Chester Arthur Holland (26 August 1888 – 10 November 1976) was a New Zealand cricketer who played one match for New Zealand in the days before the country played Test cricket.

==Early life and career==
Holland was born in Bunnythorpe and educated at Palmerston North Boys' High School. He moved to Wanganui in 1907. An opening bowler who also often made useful runs in the middle and lower order, Chester Holland spent most of his career playing non-first-class cricket for Wanganui.
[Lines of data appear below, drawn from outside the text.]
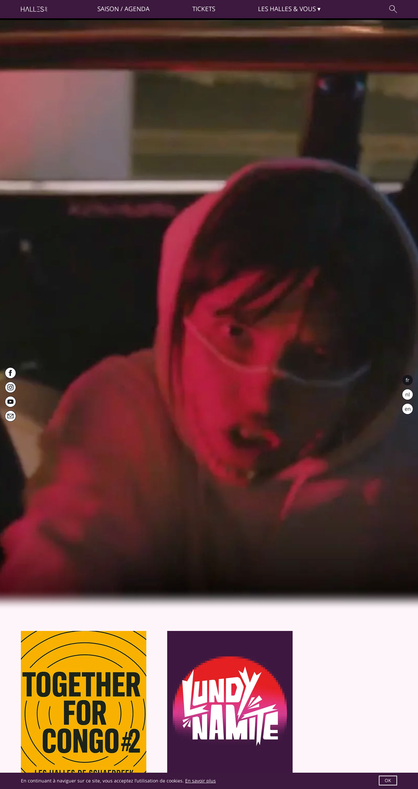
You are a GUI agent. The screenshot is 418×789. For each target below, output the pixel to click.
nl (407, 394)
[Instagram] (10, 387)
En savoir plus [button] (200, 781)
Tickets (203, 9)
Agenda (137, 9)
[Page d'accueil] (34, 9)
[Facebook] (10, 373)
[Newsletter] (10, 416)
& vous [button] (287, 9)
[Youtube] (10, 401)
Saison (108, 9)
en (408, 408)
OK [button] (388, 780)
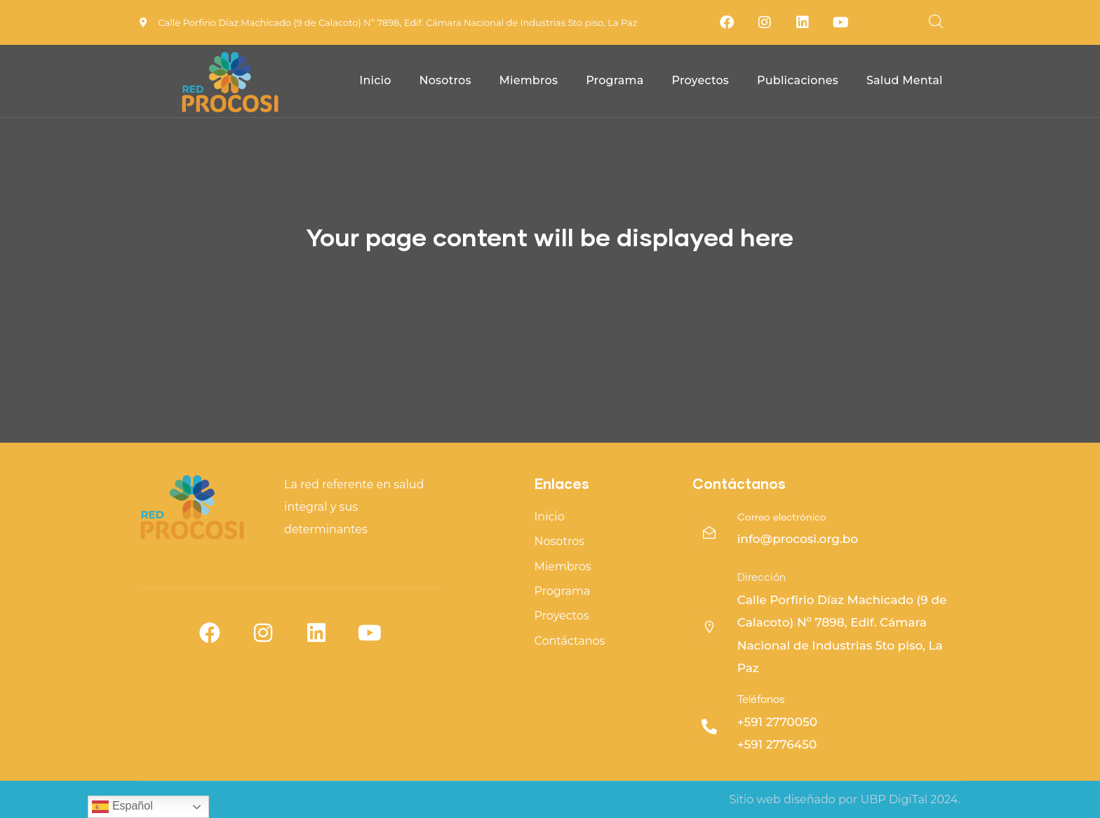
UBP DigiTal (893, 799)
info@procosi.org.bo (798, 539)
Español (122, 806)
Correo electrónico (781, 518)
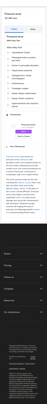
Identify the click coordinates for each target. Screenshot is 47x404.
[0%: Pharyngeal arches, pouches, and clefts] (23, 59)
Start (23, 131)
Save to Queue (23, 136)
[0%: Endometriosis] (23, 83)
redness (18, 197)
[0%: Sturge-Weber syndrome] (23, 98)
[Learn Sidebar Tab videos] (14, 29)
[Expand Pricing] (23, 265)
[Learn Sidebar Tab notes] (33, 29)
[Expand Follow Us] (23, 277)
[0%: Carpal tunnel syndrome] (23, 70)
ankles (22, 188)
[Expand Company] (23, 289)
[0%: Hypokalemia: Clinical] (23, 52)
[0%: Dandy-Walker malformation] (23, 93)
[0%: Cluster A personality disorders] (23, 65)
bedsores (24, 159)
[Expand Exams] (23, 254)
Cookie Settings (33, 357)
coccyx (28, 182)
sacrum (21, 182)
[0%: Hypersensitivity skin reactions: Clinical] (23, 105)
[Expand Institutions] (23, 312)
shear (23, 174)
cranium (13, 191)
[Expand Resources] (23, 300)
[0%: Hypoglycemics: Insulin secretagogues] (23, 77)
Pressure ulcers (13, 156)
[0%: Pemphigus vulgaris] (23, 88)
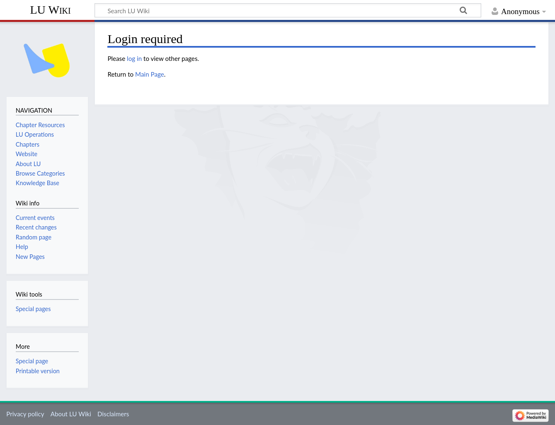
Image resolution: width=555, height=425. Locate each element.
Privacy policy (25, 414)
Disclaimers (113, 414)
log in (134, 58)
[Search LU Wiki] (288, 10)
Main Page (149, 74)
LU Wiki (50, 9)
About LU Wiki (71, 414)
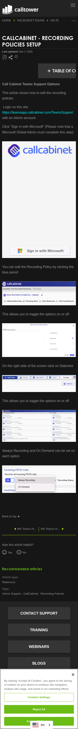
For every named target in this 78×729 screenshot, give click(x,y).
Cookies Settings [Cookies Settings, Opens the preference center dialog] (39, 697)
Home (7, 20)
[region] (39, 699)
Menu (73, 5)
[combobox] (41, 725)
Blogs (39, 663)
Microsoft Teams (31, 20)
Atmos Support (11, 593)
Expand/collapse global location (73, 19)
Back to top (9, 516)
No (24, 552)
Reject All (39, 709)
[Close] (73, 674)
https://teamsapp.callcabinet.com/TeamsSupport (37, 112)
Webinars (39, 647)
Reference (8, 582)
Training (39, 630)
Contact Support (39, 613)
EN (38, 725)
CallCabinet (31, 593)
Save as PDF (4, 57)
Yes (10, 552)
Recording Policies (52, 593)
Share (10, 57)
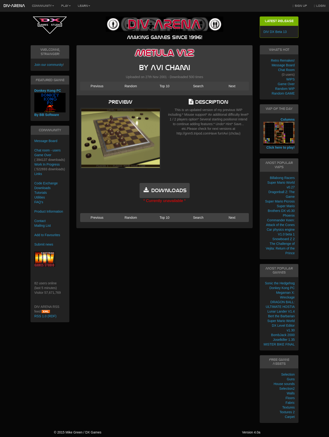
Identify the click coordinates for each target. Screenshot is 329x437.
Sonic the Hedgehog (280, 283)
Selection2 (287, 388)
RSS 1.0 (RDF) (45, 316)
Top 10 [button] (164, 86)
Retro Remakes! (283, 60)
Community (43, 6)
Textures (288, 407)
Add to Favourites (47, 235)
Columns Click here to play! (279, 134)
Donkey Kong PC (282, 288)
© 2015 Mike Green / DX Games (77, 432)
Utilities (39, 197)
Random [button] (131, 86)
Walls (291, 393)
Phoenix (289, 215)
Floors (290, 398)
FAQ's (38, 202)
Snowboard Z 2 (283, 239)
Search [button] (198, 86)
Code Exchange (46, 183)
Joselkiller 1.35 (284, 340)
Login (319, 6)
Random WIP (285, 89)
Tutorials (40, 193)
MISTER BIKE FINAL (279, 344)
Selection (288, 374)
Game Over (42, 155)
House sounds (284, 384)
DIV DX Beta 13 (275, 32)
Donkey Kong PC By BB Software (50, 103)
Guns (291, 379)
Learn (84, 6)
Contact (40, 221)
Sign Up (300, 6)
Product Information (48, 211)
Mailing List (42, 225)
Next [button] (232, 86)
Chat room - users (47, 150)
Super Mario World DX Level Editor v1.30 (281, 325)
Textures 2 (287, 412)
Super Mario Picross (280, 201)
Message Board (45, 141)
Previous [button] (97, 86)
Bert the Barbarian (281, 316)
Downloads (42, 188)
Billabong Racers (282, 178)
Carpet (290, 417)
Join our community (48, 65)
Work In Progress (47, 164)
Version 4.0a (251, 432)
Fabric (290, 403)
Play (66, 6)
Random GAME (283, 93)
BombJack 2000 (283, 335)
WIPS (290, 79)
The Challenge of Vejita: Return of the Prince (280, 248)
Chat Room (286, 70)
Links (38, 174)
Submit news (43, 244)
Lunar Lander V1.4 (281, 311)
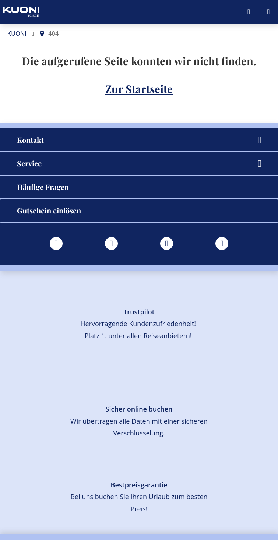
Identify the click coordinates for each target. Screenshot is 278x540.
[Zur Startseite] (21, 12)
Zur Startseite (139, 89)
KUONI (17, 33)
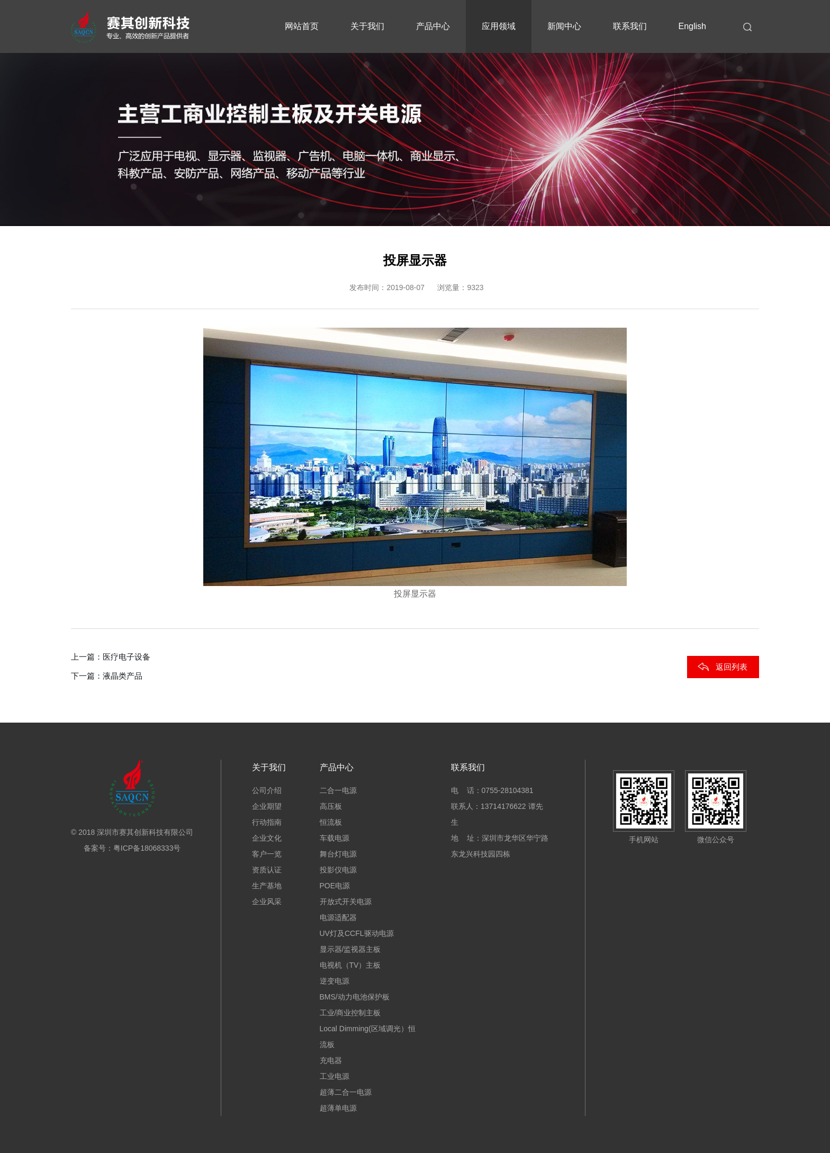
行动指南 (267, 822)
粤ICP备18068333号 (147, 848)
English (692, 26)
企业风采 (267, 901)
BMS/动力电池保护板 (355, 997)
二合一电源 (338, 790)
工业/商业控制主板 (350, 1012)
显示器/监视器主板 (350, 949)
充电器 (331, 1060)
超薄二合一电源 (346, 1092)
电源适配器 (338, 917)
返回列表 (731, 666)
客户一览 (267, 854)
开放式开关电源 (346, 901)
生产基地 (267, 885)
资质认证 (267, 870)
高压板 (331, 806)
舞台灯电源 (338, 854)
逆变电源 (334, 981)
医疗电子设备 (126, 656)
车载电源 (334, 838)
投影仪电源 (338, 870)
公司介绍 (267, 790)
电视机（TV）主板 (350, 965)
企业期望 (267, 806)
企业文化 (267, 838)
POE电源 (335, 885)
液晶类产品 (122, 675)
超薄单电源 (338, 1108)
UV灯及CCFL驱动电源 (357, 933)
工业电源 (334, 1076)
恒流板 (331, 822)
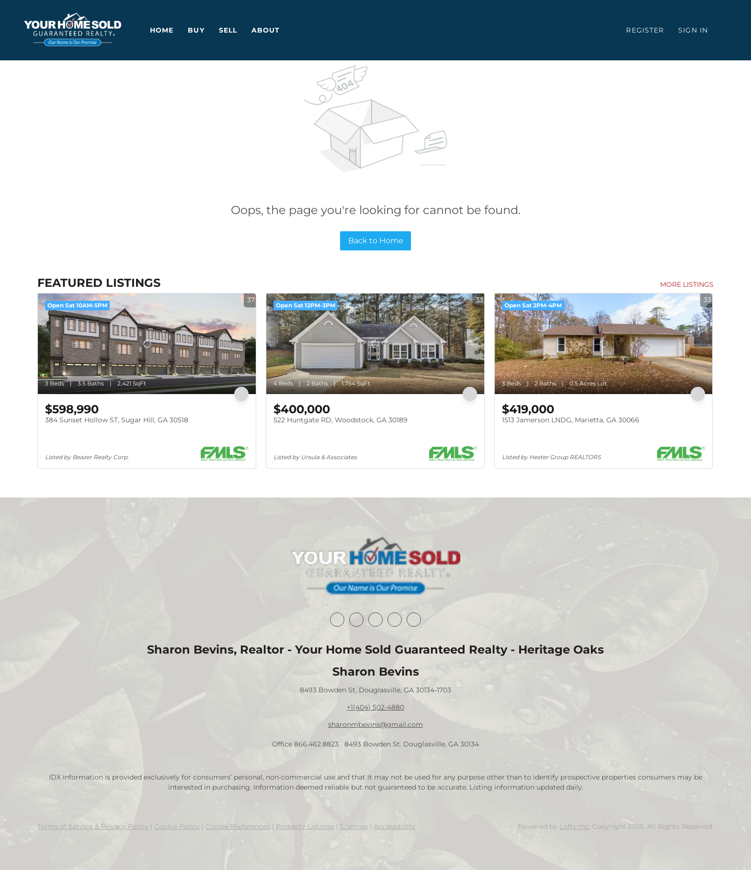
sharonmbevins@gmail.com (375, 724)
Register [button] (645, 30)
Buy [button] (196, 30)
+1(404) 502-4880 (375, 707)
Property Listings (305, 826)
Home (161, 30)
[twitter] (375, 619)
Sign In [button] (693, 30)
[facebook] (337, 619)
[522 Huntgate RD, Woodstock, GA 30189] (375, 344)
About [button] (265, 30)
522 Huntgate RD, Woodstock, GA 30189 (340, 420)
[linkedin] (356, 619)
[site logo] (375, 567)
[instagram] (394, 619)
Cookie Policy (177, 826)
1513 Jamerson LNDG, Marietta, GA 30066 (570, 420)
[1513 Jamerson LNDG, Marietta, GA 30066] (604, 344)
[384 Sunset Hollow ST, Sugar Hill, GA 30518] (147, 344)
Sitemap (354, 826)
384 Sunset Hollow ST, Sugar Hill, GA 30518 (116, 420)
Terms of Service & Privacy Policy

In 1909-10 he took 6 for 58 against the touring Australians. In 1912-13, when Wanganui played their first match in the Hawke Cup, Holland took 5 for 14 and 3 for 11 against South Taranaki, in a match Wanganui won by an innings and 393 runs. In 1913-14 Wanganui dominated the Hawke Cup, winning all three matches, Holland taking 33 wickets at an average of 8.39.

He took 4 for 79 for Wanganui against the touring Australians in February 1914, and after New Zealand's loss to Australia in the first of two international matches a few weeks later, several critics urged the selectors to choose talented players from outside the four main teams. The cricketer and clergyman Ernest Blamires said that of all bowlers in New Zealand none had impressed him as favourably as Holland: "He is a fast-medium bowler, and the off break that he gets on a fast wicket is remarkable." Holland was selected for his first-class debut in the second "test" as one of seven changes, alongside Len McMahon from Poverty Bay. However, Holland took only one expensive wicket and New Zealand lost by an innings.

Holland served as a rifleman in the New Zealand Rifle Brigade in World War I.

==Later career==
Wanganui retained the Hawke Cup in 1914-15, when Holland took 24 wickets at 15.37. They finally lost the title to Poverty Bay in March 1919, despite Holland's 12 wickets for 83 in the match. In all club and representative matches in 1919-20, Holland took 94 wickets at 12.72 and made 934 runs at 44.47.

After taking 6 for 91 for Wanganui against the touring Australian team in March 1921, Holland played his second first-class match for a Minor Associations XI against the Australians a few days later, but took only one wicket. In 1922-23, when Wanganui again dominated the Hawke Cup, Holland took 10 for 35 and 4 for 44 against South Taranaki, the only instance of a bowler taking all 10 wickets in an innings in a Hawke Cup challenge match.

Still living in Wanganui, Holland was selected to play for Wellington in 1922-23 but had to withdraw owing to injury. The next season, at the age of 35, he played his first Plunket Shield match, for Wellington against Auckland, scoring 54 in the first innings and taking three wickets in a 365-run victory for Wellington. He played one more Plunket Shield match that season and another in 1924-25, but with little success. He returned to Hawke Cup cricket, taking 21 wickets in 1927-28 when Wanganui regained, but then lost, the title.

Holland holds the record for the most wickets taken in Hawke Cup challenge matches. In 24 challenge matches he took 189 wickets at an average of 11.65. He also made 1060 runs at an average of 31.17.